== Source passage ==
******************************
In Taiwan, adults often like to use the saying, “Children are the future owners of the country.” But in real society, Taiwanese children are seen as “immature” and “in need of protection and restriction”, as opposed to citizens who have the “power to fight for rights” and the “ability to show concern for public affairs”.

This is both contradictory and absurd.

As a children’s news program, the important purpose of Octopus News is to break through the prejudices adults have against children. This is why, with a new Taiwanese government set to come into power in 2016, we decided to launch the “Listen to Me, Madam President” initiative. By inviting the President to sit down with children and conduct a level conversation, we can show the ability of children to exercise their citizenship, while at the same time gain an understanding into our new government’s children and youth policies.

To complete the project, seven of our little reporters began their preparation work as soon as the election results were announced. Over the next five months, they went through each concrete step, from brainstorming ideas and collecting information to engaging in group discussions and participating in interview rehearsals. During this period, our interview team also headed to various parts of Taiwan to invite children from disadvantaged backgrounds to express their hopes for the new President.

After seeing the interview with the President and hearing the little reporters’ surprising thoughts and laments, it makes us realize that these children sought to interview the President not for fun and not for honor, but because they genuinely want to see a better future.
******************************
Please condense the paragraph of the Octopus News passage that begins "To complete the project" into a short list that keeps its main facts.

== Extracted material ==
******************************
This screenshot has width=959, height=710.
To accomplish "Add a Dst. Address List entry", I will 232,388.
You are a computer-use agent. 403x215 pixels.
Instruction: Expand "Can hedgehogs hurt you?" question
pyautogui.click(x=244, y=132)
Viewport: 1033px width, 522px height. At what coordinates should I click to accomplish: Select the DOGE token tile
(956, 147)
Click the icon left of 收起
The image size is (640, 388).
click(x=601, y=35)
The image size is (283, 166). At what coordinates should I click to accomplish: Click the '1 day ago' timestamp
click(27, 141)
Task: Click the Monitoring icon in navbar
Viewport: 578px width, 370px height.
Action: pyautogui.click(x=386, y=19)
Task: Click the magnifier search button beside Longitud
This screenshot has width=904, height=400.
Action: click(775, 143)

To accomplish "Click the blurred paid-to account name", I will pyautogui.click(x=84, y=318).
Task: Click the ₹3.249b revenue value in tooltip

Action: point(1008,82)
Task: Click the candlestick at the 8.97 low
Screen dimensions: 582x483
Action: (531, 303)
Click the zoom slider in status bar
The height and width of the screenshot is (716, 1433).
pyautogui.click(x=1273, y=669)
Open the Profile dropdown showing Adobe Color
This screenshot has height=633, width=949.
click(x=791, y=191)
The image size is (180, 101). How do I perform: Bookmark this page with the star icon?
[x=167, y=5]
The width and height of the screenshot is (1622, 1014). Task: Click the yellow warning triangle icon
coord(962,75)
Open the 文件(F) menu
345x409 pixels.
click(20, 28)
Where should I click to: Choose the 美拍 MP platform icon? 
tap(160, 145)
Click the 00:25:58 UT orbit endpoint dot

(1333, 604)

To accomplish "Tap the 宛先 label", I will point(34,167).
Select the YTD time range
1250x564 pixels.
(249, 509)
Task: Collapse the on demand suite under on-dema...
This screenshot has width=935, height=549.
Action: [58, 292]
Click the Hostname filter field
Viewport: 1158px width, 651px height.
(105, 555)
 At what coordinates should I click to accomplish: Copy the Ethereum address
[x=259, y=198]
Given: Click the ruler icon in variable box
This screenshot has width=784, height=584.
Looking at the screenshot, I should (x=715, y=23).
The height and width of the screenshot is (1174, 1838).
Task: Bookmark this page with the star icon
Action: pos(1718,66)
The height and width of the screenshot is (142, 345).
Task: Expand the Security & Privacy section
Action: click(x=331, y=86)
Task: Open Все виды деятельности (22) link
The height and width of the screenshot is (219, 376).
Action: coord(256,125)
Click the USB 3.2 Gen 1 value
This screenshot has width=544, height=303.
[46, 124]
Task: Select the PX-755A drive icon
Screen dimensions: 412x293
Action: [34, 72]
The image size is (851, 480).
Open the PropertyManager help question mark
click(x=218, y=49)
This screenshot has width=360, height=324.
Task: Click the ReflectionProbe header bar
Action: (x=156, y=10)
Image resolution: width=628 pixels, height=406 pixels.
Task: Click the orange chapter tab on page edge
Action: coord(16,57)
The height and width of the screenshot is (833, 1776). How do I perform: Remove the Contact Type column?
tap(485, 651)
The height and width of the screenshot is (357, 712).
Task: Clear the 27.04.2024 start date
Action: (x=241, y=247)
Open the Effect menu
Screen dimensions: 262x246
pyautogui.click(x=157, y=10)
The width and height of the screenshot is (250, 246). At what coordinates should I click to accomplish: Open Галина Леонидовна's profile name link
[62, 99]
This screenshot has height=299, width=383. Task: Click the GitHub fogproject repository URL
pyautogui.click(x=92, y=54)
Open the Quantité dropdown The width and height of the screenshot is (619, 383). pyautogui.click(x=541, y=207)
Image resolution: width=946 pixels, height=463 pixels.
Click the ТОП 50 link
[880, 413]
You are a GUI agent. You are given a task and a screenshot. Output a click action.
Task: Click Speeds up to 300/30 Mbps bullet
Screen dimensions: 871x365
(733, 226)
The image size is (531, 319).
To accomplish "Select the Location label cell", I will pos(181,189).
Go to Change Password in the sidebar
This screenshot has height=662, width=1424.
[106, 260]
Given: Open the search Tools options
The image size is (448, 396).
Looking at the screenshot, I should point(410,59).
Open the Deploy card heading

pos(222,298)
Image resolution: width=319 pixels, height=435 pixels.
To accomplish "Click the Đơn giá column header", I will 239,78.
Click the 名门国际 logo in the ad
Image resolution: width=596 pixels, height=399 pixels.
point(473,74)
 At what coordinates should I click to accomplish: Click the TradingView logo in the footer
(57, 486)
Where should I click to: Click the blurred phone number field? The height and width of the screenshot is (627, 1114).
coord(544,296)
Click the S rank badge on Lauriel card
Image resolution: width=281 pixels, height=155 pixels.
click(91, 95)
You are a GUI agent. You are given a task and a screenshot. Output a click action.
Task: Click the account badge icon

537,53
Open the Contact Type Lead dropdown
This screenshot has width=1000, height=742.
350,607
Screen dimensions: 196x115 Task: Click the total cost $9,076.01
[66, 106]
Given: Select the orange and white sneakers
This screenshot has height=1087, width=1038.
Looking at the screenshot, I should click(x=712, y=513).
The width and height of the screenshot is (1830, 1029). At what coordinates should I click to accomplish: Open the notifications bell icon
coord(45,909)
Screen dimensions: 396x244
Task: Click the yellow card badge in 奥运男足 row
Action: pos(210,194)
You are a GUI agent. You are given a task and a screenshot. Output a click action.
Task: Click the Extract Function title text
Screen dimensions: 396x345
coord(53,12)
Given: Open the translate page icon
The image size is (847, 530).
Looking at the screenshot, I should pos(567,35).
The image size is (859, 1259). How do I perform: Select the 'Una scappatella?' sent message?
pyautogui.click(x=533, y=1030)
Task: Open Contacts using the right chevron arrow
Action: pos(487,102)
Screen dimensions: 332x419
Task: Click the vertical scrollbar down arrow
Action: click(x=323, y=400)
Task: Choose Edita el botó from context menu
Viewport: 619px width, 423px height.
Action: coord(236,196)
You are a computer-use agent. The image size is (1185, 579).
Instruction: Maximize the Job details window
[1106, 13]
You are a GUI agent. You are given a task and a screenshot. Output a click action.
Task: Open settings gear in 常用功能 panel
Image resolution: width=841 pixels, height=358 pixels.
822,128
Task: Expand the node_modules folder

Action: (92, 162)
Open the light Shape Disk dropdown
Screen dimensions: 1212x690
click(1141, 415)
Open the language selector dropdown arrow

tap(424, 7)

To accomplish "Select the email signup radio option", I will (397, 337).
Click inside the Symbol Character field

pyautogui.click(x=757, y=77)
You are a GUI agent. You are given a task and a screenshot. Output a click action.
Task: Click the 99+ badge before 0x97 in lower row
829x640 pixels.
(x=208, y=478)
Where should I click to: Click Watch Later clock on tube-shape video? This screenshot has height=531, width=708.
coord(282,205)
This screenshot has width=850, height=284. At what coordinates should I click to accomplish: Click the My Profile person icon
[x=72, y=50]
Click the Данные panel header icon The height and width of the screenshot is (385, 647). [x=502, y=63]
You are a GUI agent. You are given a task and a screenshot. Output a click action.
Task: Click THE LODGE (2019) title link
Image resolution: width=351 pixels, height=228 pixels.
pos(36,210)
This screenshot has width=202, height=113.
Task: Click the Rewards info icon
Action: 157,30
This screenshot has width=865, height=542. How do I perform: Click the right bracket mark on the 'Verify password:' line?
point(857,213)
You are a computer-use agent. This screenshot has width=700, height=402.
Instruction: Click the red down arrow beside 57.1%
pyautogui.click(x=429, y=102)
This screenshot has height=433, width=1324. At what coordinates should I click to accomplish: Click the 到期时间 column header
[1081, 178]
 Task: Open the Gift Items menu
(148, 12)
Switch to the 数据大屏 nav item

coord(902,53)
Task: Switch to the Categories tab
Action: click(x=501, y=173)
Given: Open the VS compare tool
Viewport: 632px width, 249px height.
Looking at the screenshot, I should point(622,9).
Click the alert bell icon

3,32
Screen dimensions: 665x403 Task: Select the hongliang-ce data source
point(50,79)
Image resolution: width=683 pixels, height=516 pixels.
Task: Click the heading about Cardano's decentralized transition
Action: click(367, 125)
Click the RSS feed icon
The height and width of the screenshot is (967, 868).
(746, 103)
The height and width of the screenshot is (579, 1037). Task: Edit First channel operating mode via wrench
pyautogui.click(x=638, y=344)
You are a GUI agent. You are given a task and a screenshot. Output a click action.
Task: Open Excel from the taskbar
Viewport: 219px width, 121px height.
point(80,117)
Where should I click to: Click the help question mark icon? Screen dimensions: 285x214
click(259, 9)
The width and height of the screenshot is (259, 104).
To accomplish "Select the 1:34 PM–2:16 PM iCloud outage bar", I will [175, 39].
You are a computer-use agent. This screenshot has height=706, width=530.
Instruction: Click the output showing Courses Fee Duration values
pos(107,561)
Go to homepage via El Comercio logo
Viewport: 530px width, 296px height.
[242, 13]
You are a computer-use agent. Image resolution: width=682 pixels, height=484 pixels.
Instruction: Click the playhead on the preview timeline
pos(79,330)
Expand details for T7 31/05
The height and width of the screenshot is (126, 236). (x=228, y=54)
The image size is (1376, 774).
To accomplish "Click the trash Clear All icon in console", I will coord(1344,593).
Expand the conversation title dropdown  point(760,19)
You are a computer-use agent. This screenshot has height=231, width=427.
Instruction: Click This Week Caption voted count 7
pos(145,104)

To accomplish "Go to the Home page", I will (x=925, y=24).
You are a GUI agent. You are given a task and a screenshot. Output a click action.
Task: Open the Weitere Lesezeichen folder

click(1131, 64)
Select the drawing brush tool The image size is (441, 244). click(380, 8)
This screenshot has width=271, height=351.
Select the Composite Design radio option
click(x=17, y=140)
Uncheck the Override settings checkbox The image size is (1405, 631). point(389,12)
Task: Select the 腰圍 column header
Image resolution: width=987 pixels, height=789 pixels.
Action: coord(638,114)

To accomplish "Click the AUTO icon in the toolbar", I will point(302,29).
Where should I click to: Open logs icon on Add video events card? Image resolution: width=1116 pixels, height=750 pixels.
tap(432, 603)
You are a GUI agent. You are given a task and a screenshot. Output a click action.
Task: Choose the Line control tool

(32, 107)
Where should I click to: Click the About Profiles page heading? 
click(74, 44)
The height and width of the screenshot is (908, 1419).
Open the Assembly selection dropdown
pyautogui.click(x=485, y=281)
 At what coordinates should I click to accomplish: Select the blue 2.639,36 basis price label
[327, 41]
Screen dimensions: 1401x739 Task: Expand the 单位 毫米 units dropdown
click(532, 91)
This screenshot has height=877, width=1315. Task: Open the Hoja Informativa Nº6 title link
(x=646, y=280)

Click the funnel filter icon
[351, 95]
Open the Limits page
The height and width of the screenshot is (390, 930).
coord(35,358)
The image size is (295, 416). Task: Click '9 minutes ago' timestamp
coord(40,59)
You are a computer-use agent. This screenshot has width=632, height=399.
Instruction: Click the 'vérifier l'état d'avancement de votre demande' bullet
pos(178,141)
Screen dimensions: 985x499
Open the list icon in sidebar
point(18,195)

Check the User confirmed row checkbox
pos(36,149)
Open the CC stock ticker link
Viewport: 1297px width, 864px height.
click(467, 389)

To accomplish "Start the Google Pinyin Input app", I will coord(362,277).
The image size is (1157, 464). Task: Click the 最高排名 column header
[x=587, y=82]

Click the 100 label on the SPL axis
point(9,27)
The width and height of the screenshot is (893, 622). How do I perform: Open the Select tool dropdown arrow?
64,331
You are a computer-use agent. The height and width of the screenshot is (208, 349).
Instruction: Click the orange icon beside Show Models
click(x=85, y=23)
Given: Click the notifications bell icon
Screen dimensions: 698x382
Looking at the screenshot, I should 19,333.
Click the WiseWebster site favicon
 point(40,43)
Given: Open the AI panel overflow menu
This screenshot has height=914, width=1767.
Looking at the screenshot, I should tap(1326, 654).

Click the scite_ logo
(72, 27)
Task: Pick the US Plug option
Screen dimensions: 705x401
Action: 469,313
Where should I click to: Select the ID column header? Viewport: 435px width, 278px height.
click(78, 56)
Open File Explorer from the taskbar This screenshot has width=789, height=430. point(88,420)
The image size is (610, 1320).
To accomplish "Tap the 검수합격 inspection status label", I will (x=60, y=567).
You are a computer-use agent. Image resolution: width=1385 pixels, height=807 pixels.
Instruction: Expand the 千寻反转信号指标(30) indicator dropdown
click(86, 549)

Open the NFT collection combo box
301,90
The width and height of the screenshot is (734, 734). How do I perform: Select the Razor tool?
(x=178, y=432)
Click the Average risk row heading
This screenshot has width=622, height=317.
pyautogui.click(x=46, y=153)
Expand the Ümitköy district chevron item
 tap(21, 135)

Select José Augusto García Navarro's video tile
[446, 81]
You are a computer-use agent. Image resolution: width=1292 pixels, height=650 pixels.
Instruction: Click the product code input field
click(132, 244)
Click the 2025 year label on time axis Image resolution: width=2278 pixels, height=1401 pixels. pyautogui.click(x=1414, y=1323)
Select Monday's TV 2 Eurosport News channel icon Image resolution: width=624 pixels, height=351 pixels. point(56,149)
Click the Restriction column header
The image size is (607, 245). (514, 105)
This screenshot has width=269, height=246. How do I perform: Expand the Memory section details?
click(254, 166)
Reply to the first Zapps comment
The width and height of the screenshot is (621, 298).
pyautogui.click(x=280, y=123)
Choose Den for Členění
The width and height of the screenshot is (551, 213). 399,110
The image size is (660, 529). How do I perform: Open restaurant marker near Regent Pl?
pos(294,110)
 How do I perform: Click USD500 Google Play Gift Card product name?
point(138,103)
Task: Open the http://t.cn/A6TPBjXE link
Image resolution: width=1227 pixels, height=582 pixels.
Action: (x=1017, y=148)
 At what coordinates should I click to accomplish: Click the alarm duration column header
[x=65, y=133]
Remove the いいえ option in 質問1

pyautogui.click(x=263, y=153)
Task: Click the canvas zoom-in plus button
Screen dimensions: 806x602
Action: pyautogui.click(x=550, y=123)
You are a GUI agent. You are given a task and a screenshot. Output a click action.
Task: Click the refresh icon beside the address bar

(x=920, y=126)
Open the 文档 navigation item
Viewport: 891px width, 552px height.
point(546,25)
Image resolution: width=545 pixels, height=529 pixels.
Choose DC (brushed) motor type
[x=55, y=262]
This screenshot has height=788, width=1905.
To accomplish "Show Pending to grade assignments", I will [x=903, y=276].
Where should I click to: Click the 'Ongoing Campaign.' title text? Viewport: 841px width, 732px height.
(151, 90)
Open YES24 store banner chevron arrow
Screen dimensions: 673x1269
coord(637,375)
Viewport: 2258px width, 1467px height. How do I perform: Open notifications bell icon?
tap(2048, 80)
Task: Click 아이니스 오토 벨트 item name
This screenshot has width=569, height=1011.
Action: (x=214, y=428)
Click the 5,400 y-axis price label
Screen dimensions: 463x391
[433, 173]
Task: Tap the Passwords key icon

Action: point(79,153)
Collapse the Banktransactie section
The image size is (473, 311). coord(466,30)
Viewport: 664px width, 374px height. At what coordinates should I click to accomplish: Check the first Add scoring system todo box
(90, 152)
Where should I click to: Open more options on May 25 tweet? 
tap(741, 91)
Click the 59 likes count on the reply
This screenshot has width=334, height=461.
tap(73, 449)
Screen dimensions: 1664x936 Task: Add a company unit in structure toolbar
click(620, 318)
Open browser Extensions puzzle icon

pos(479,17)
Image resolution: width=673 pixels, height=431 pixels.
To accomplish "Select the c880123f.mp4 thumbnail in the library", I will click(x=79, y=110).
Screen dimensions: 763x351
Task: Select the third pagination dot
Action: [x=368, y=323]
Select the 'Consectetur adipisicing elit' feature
******************************
== In response ==
- Seven little reporters began preparing as soon as the election results were announced.
- Over the next five months, they brainstormed ideas, collected information, held group discussions and rehearsed the interview.
- During this period, the interview team traveled to various parts of Taiwan to invite children from disadvantaged backgrounds to share their hopes for the new President.